A consolidação de Jair Bolsonaro na segunda colocação das pesquisas sobre a disputa de 2018 fez com que o PT encomendasse uma série de levantamentos para decifrar o potencial daquele que, ao menos por enquanto, desponta como o principal rival de Lula. Os petistas admitem que “a ideia que ele representa” tornou-se poderosa com a agudização da crise: uma pauta moral, com apelo entre evangélicos e cuja bandeira do combate à violência a qualquer custo é o abre-alas.

O mapeamento encomendado pelo PT inclui pesquisas qualitativas, quantitativas e análises de redes sociais. Os dados mostraram Bolsonaro com força no Rio e em Estados com tradição no agronegócio. Seu eleitor é engajado e está alheio a qualquer estrutura partidária.

Bolsonaro conta com uma rede de divulgadores que se dispõe a tirar dinheiro do próprio bolso para organizar atos e fazer propaganda das plataformas dele. O estudo indica que a base do deputado tem capilaridade em diversos setores vinculados à segurança.

Para se contrapor a Bolsonaro, a direção petista está à procura de um projeto para a redução da violência que tenha efetividade, mas não esbarre no autoritarismo.

Algumas propostas de Lula para a área econômica estão praticamente fechadas. Ele defenderá a isenção do imposto de renda para quem ganha até R$ 5.000.

Para aliados do ex-presidente o impacto na arrecadação será pequeno e a medida ampliará o poder de compra de fatia expressiva da população.

Bolsonaro alerta

Bolsonaro usou as redes sociais neste domingo para fazer um alerta sobre uma suposta invasão chinesa no agronegócio brasileiro.

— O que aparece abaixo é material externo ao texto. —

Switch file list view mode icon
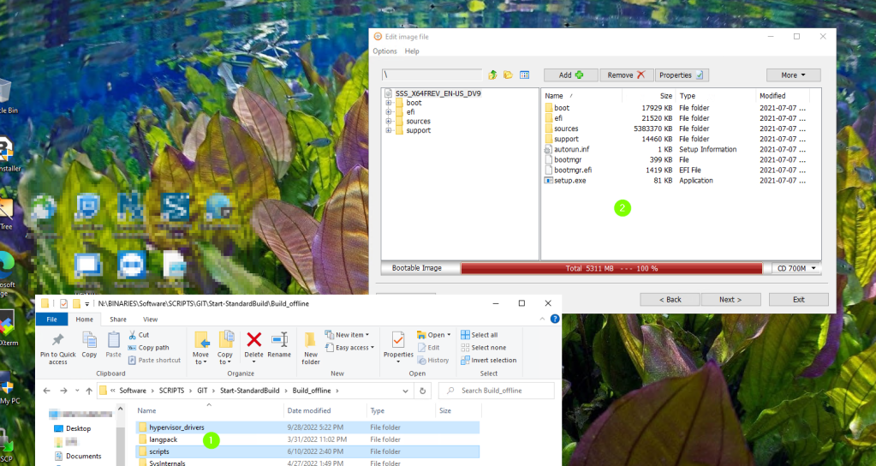The width and height of the screenshot is (876, 466). [525, 75]
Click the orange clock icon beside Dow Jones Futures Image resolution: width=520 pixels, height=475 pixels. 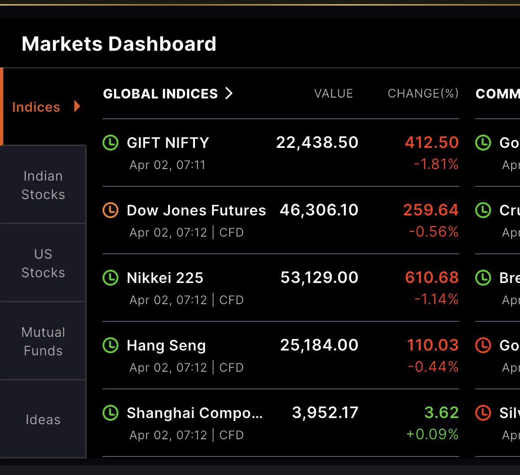[110, 210]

“(A) China assume controle de 20% do mercado de sementes de milho no Brasil”, escreveu Bolsonaro em sua conta no Twitter, em referência à conclusão da venda da unidade de sementes de milho que pertencia à multinacional americana Dow AgroSciences para o fundo chinês Citic Agri. Essa participação de mercado citada pelo deputado coloca a nova empresa, chamada de LP Sementes, em terceiro lugar no segmento nacional.

O político complementou dizendo que “o país está perdendo o controle da produção primária e da sua própria segurança alimentar”. Por fim, no mesmo tuíte, ele urgiu: “É preciso estabelecer limites legais, urgentes e propositalmente não utilizados nesta área”.

As aquisições de grupos chineses no Brasil são um dos temas preferidos do deputado federal pelo PSC-RJ. Bolsonaro, que adota um discurso nacionalista, já afirmou em ocasiões anteriores que é a favor da privatização da Petrobras, desde que não seja para uma empresa chinesa.